Darum konnten für kurze Zeit Projektionen des daraus resultierenden Traumas dieses Mal sogar in mein Wachbewusstsein vordringen. – Lass dich davon nicht beunruhigen, Tek. Du lebst. Immer noch. Das Schicksal hat es wieder nicht geschafft, dich vom Spielbrett zu fegen, auch wenn es dieses Mal verdammt knapp war. Fortuna ist und bleibt mit den Wagemutigen. Lebe, entspann dich und konzentrier dich auf die Gegenwart!

Tekener atmete durch, öffnete die Augen und warf einen Blick durch die Zentrale der GOS'TUSSAN II. Einige Offiziere blinzelten, rieben sich den Nacken oder die Schläfen. Tränende Augen zeugten bei dem einen oder anderen Arkoniden von Aufregung, während sie sich sekundenschnell neu orientierten.

Nur Bostich saß so entspannt auf dem Oberkommandantensessel, als hätte ihm der Sprung keinerlei Unannehmlichkeiten bereitet. Der Blick der tiefroten Augen ruhte auf dem Holorama-Schirm. Keine Regung war auf den Zügen des kantigen Gesichts jenes Mannes erkennbar, der zum einen Vorsitzender des Galaktikums und zum anderen Imperator von Arkon war.

»Alle Stationen sind wieder einsatzbereit«, meldete der Erste Offizier, dessen Uniform die drei Planeten eines Vere'athor zierten.
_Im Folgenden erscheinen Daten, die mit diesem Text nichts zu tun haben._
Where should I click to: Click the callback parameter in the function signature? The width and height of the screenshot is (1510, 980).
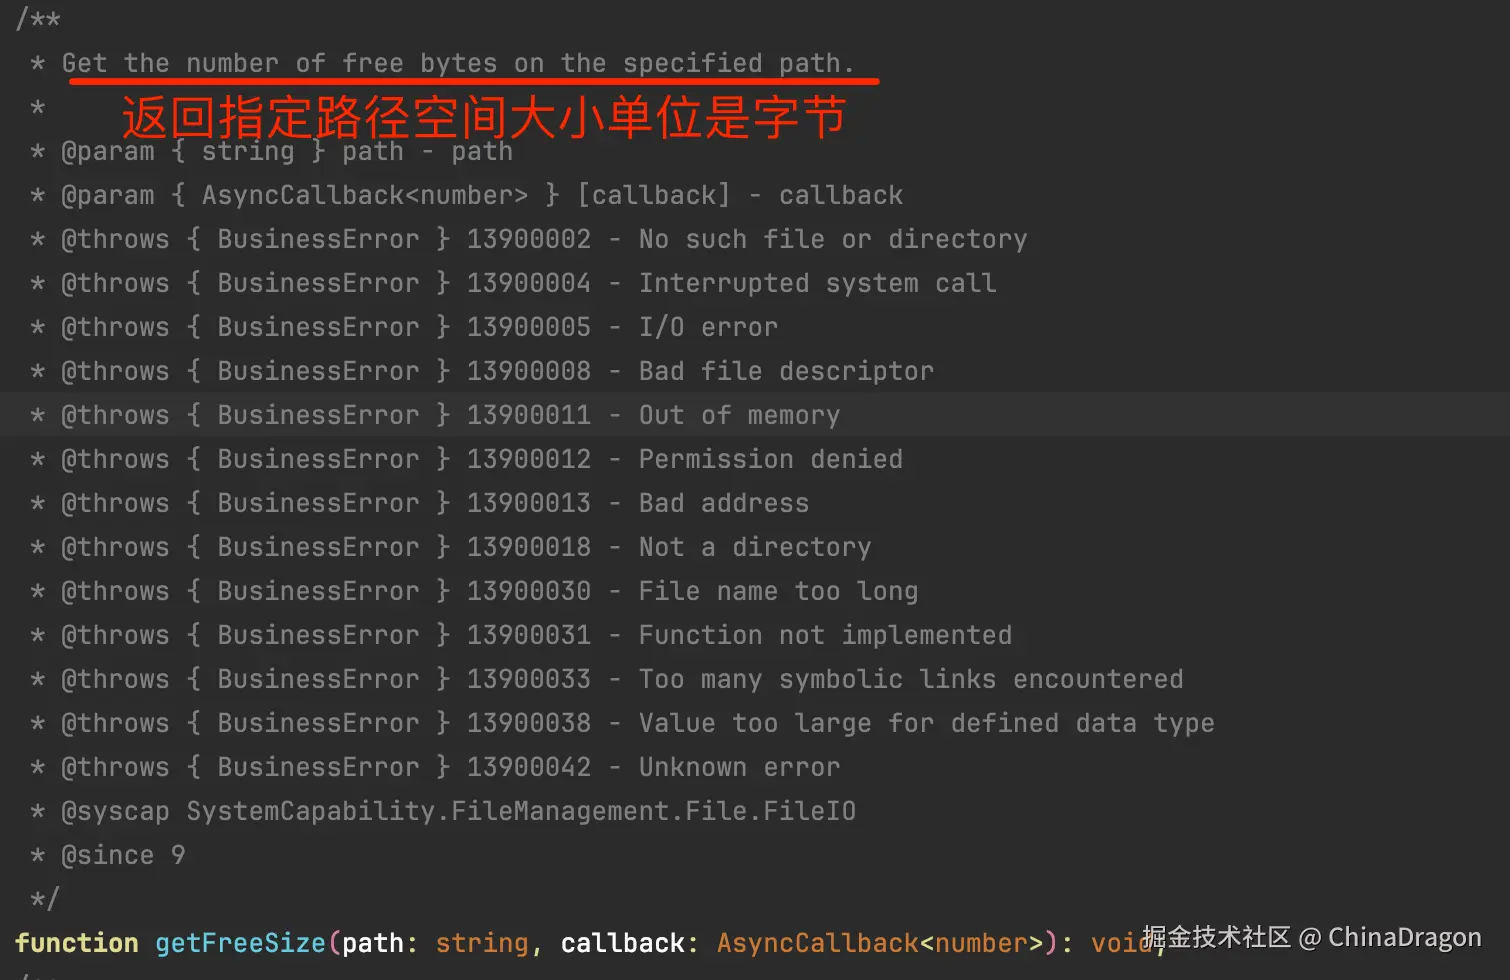623,943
Groß, schlank, bis über die Schulterblätter reichendes glattes Haar im typischen Knochenweiß, blassrote Augen unter einer hohen Stirn, ein Musterbild eines aufstrebenden jungen Militärs.

Das war auch schon alles, was Tekener über ihn wusste. Seit seiner Ankunft hatte er sich durchgehend mit Bostich in dessen Privatkabine aufgehalten. Vorstellungen hatte es nicht gegeben. Er hätte sich aber sehr irren müssen, wenn der Mann nicht ein »da« oder eine ähnliche Silbe zwischen seinen Namen trug.
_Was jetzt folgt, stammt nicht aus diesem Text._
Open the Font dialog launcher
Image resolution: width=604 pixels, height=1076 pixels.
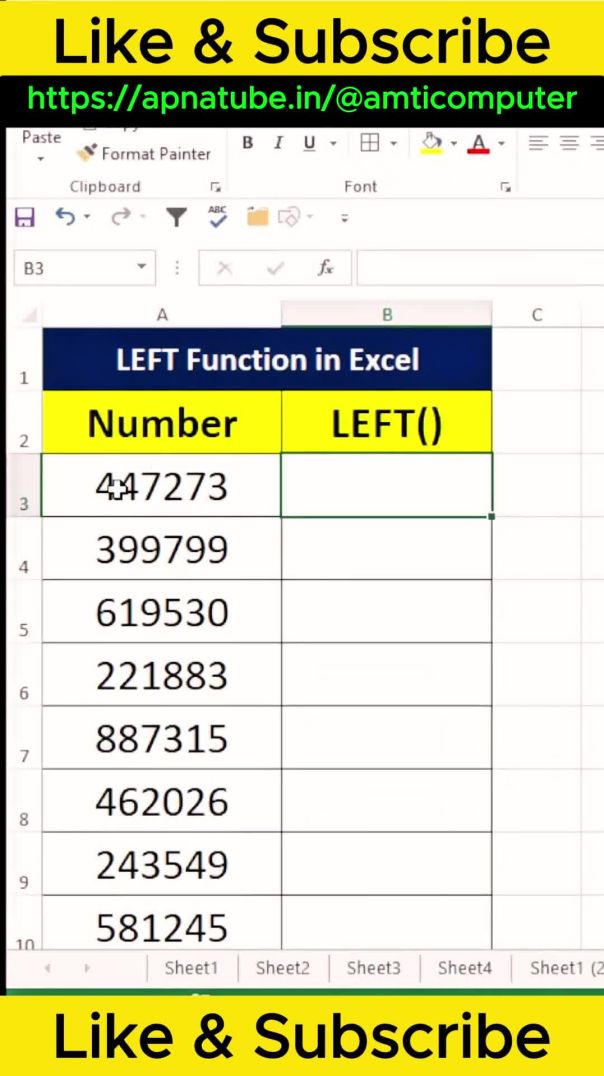tap(506, 187)
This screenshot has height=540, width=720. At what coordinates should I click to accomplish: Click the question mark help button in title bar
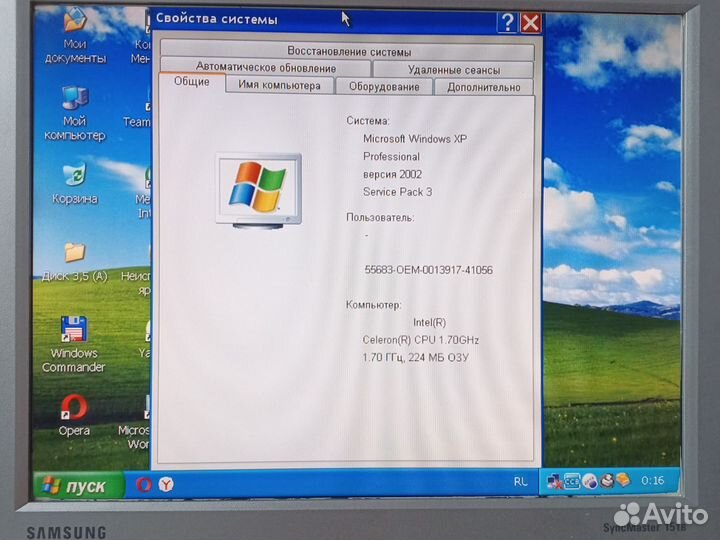[508, 22]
Die einzige Person der Besatzung, deren Namen er aus ihrer Kommunikation mit Bostich kannte, war die Kommandantin. Sie hatte ihren Sessel verlassen und stand mit hinter dem Rücken verschränkten Händen vor dem Holorama, während sie die Meldungen entgegennahm. Obwohl fast zwei Meter groß, war sie ein wenig kleiner als ihr Erster Offizier und trug auch kein Adelsprädikat vor ihrem Familiennamen. Trotzdem war allein aus der Haltung klar, wo die Befehlsgewalt lag. Bostichs Aufbrechen alter Adelshörigkeit zugunsten der Förderung von Talent hatte auch auf seinem Flaggschiff ihr Beispiel.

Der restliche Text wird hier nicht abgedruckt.